=== STORED DATA ===

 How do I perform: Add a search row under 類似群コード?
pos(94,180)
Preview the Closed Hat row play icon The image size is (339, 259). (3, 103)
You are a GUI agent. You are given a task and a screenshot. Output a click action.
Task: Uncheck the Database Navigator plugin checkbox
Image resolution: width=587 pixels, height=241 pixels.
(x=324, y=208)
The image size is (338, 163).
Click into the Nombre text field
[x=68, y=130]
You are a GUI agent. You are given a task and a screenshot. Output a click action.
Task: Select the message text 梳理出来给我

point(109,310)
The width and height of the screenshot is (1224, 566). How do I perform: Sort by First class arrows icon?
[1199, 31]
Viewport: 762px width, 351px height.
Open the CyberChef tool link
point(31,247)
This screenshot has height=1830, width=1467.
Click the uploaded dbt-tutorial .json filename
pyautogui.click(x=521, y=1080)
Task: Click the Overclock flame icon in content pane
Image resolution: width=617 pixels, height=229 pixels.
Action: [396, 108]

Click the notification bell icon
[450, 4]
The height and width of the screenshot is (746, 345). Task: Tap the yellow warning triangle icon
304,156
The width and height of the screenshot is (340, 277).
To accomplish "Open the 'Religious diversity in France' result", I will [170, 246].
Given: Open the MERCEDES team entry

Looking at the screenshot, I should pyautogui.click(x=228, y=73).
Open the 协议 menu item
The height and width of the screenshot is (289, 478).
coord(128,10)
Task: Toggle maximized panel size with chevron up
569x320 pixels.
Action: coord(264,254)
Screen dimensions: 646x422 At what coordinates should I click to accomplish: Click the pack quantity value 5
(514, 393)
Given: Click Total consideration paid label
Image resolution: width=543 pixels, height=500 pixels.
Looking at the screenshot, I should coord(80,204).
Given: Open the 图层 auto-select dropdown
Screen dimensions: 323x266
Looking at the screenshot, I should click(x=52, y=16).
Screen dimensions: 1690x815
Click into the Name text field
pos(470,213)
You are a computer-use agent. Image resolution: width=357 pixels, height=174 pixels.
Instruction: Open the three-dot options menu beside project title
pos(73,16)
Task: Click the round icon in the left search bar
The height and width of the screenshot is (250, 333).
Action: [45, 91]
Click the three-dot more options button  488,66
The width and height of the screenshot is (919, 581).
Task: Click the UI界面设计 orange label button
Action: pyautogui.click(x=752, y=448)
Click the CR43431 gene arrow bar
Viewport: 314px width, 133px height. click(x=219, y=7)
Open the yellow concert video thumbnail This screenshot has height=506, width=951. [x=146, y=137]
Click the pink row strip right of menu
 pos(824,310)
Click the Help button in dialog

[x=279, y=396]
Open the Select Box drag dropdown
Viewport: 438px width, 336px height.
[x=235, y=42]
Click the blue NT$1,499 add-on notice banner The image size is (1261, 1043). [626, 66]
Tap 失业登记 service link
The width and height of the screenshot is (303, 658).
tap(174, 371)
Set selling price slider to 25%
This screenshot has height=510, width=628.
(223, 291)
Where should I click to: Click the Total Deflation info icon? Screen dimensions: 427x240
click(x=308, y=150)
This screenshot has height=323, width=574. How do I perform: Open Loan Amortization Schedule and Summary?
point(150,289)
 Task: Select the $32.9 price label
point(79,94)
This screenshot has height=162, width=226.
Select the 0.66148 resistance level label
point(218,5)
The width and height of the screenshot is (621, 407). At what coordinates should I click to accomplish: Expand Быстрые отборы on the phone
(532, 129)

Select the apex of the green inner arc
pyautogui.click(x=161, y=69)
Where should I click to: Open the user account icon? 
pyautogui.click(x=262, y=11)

===

▶ [WHAT YOU HAVE TO DO]:
Please give back only the lines starting with the one that contains "Tap 失业登记 service link" and ending with the last line of the listing, retyped exactly.

▶ [RESPONSE FOR THIS EXERCISE]:
Tap 失业登记 service link
The width and height of the screenshot is (303, 658).
tap(174, 371)
Set selling price slider to 25%
This screenshot has height=510, width=628.
(223, 291)
Where should I click to: Click the Total Deflation info icon? Screen dimensions: 427x240
click(x=308, y=150)
This screenshot has height=323, width=574. How do I perform: Open Loan Amortization Schedule and Summary?
point(150,289)
 Task: Select the $32.9 price label
point(79,94)
This screenshot has height=162, width=226.
Select the 0.66148 resistance level label
point(218,5)
The width and height of the screenshot is (621, 407). At what coordinates should I click to accomplish: Expand Быстрые отборы on the phone
(532, 129)

Select the apex of the green inner arc
pyautogui.click(x=161, y=69)
Where should I click to: Open the user account icon? 
pyautogui.click(x=262, y=11)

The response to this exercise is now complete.